Print Specifics:
  • Type of print: Heliogravure - Original French antique print.
  • Year of printing: not indicated in the print - est. 1900 - 1905
  • Publisher: H. d' Espouy, Charles Schmid, Editeur, Paris
  • Condition: 1 (1. Excellent - 2. Very good - 3. Good - 4. Fair).
  • Dimensions: 12 x 18 inches (30 x 46 cm), including blank margins (borders) around the image(s).
  • Paper weight: 1-2 (1. Thick - 2. Heavier - 3. Medium heavy - 4. Slightly heavier - 5. Thin)
  • Reverse side: Blank
  • Notes:  (1) Green color around the print in the photo is a contrasting background on which the print was photographed; (2) The print will be mailed rolled in a 4" (10 cm) diameter sturdy tube. (3) Print detail is sharper than the photo of the print.
Narrative:

Under the direction of Prof. d'Espouy, the graduates of the famous Paris school of art, the Ecole des Beaux-Arts, measured, rendered and shaded  the views of the famous monuments of ancient Greece and Rome. These drawing were then reproduced by a 19th C. process called heliography.

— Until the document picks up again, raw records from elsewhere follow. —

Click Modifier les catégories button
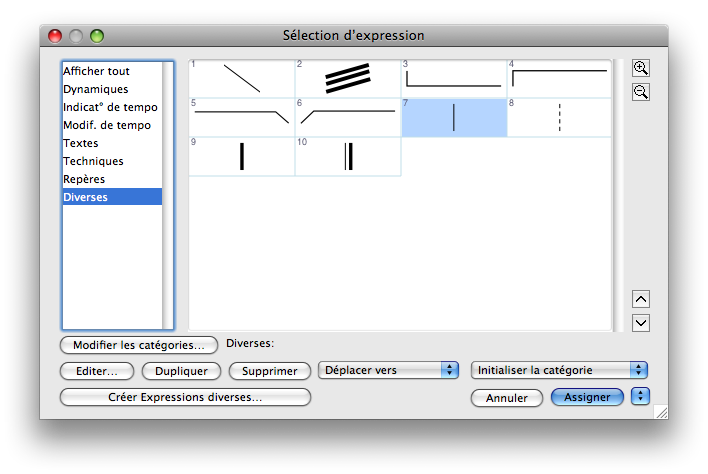 (x=139, y=345)
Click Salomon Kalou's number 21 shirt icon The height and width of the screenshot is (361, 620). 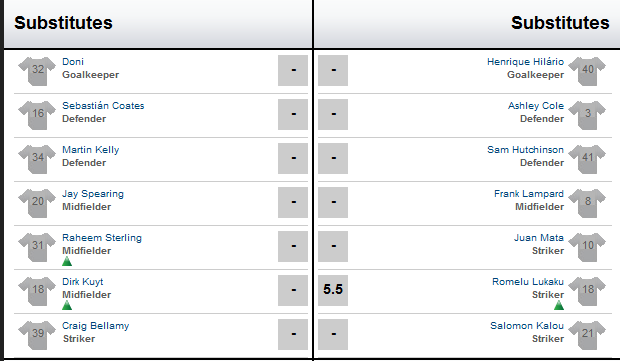tap(587, 335)
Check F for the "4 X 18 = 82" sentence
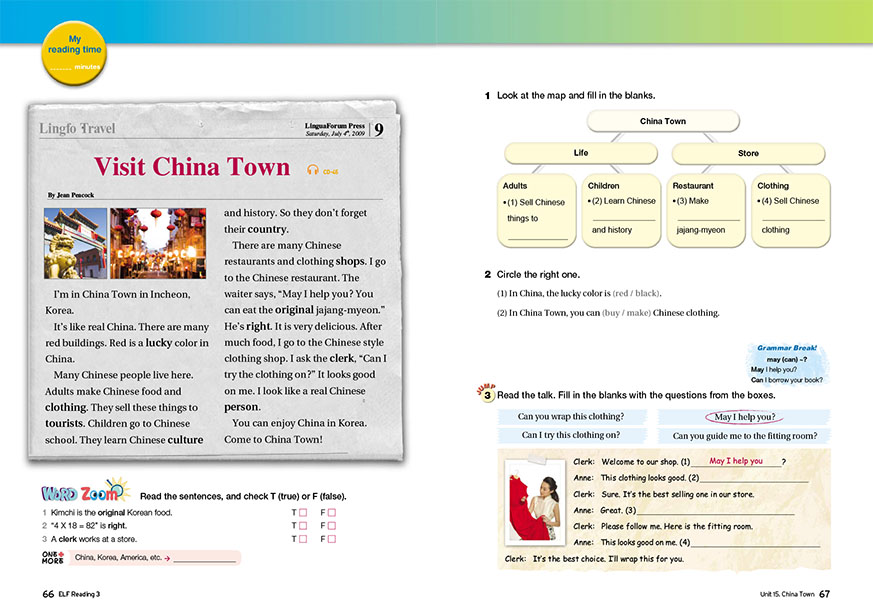Viewport: 873px width, 612px height. coord(333,525)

Machine translation of the original French narrative:

The theater of Marcellus, of which there remains a part today buried several meters and enclosed in houses among the winding alleys of a popular district, rose between the Capitol and the Tiber. Its construction had been started by Caesar. Auguste finished it like almost all works undertaken by his adoptive father. He dedicated it to Marcellus, son of his sister Octavia, and inaugurated it in the year of Rome 741. (13 BC), on the occasion of his nephew's wedding with Julie. This monument, built in travertine, had three floors: one of Doric order, the other of Ionic order, the third of Corinthian; the latter was destroyed. It was the second theater permanent, built in Rome. Alexander Severus restored it. From the inside, there is nothing left, but you can get an idea of ​​the arrangements presented by the building, thanks to a fragment of the precious map of Rome kept in the Capitol. In the middle Ages, the theater of Marcellus served as a fortress and belonged successively to the Pierleoni and the Savelli. This last family in the 16th century, had a large palace built on this site by the famous architect Baldassare Peruzzi, who took care of lift the plan of what was left, a plan that Serlio published. The Savelli died in 1712 and the theater of Marcellus became the owned by a branch of the Orsini family.